◆ Work to complete: Look through the data below for the line with "Task: Select the star", and transcribe it exactly together with each line after it up to and including the line with "Click into the". Give nothing else.
--- --- ---
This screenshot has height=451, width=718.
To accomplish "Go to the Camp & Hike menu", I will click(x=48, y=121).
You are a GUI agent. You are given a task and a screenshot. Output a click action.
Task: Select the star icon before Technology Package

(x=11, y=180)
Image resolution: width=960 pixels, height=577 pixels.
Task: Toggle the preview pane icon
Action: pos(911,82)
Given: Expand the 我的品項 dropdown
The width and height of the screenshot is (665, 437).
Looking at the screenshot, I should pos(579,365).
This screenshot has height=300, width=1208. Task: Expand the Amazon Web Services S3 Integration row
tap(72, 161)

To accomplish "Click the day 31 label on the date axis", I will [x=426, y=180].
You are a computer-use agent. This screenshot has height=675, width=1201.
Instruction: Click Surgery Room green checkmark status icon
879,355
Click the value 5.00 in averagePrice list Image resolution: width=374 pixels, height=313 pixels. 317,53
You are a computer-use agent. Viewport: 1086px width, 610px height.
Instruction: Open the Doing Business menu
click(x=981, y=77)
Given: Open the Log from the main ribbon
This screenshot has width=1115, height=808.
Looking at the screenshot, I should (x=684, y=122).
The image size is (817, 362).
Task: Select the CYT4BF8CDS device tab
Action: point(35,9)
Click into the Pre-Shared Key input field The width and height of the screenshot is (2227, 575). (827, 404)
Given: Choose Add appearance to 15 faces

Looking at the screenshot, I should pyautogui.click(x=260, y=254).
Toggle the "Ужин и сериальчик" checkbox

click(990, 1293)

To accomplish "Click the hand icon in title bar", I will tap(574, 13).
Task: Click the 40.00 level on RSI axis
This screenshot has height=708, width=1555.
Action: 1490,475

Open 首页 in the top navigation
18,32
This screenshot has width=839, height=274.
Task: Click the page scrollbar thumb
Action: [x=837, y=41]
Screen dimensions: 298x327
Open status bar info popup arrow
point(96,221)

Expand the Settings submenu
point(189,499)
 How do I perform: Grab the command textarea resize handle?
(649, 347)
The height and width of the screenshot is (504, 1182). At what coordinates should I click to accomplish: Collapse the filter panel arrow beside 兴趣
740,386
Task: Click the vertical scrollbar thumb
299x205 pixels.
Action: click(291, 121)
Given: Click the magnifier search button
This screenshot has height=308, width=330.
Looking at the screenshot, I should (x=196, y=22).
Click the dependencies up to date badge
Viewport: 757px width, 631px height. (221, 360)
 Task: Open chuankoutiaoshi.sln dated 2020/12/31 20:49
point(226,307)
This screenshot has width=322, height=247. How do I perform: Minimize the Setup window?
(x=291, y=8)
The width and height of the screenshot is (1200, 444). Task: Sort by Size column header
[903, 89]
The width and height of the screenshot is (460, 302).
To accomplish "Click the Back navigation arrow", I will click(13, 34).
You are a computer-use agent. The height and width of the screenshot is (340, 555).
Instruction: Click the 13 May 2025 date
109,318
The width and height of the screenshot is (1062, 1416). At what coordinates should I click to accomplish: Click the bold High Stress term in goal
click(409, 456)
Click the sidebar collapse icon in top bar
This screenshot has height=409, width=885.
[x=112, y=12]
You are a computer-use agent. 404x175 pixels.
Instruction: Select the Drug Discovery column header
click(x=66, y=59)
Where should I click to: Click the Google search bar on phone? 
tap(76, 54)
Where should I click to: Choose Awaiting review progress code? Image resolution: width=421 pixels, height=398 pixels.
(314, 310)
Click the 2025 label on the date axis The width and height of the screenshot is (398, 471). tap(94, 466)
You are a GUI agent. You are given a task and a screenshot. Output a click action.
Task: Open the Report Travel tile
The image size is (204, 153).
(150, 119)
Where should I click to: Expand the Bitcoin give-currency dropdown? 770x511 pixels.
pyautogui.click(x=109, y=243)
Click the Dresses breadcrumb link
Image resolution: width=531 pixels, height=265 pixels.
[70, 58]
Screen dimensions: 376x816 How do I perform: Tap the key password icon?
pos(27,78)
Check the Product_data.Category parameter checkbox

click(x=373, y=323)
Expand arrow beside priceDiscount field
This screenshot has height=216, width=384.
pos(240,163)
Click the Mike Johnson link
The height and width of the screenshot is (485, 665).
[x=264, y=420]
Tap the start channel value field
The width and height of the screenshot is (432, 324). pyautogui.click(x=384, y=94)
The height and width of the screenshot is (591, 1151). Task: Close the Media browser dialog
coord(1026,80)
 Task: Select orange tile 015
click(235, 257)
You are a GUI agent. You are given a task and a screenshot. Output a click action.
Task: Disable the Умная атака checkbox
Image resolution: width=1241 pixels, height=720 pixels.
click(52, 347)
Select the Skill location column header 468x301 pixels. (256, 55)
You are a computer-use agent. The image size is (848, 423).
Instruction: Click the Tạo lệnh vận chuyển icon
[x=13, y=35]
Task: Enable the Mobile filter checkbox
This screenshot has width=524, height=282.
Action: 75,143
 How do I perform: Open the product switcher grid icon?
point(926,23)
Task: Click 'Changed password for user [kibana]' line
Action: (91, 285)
--- --- ---
◆ Solution for this exercise:
Task: Select the star icon before Technology Package

(x=11, y=180)
Image resolution: width=960 pixels, height=577 pixels.
Task: Toggle the preview pane icon
Action: pos(911,82)
Given: Expand the 我的品項 dropdown
The width and height of the screenshot is (665, 437).
Looking at the screenshot, I should pos(579,365).
This screenshot has height=300, width=1208. Task: Expand the Amazon Web Services S3 Integration row
tap(72, 161)

To accomplish "Click the day 31 label on the date axis", I will [x=426, y=180].
You are a computer-use agent. This screenshot has height=675, width=1201.
Instruction: Click Surgery Room green checkmark status icon
879,355
Click the value 5.00 in averagePrice list Image resolution: width=374 pixels, height=313 pixels. 317,53
You are a computer-use agent. Viewport: 1086px width, 610px height.
Instruction: Open the Doing Business menu
click(x=981, y=77)
Given: Open the Log from the main ribbon
This screenshot has width=1115, height=808.
Looking at the screenshot, I should (x=684, y=122).
The image size is (817, 362).
Task: Select the CYT4BF8CDS device tab
Action: point(35,9)
Click into the Pre-Shared Key input field The width and height of the screenshot is (2227, 575). (827, 404)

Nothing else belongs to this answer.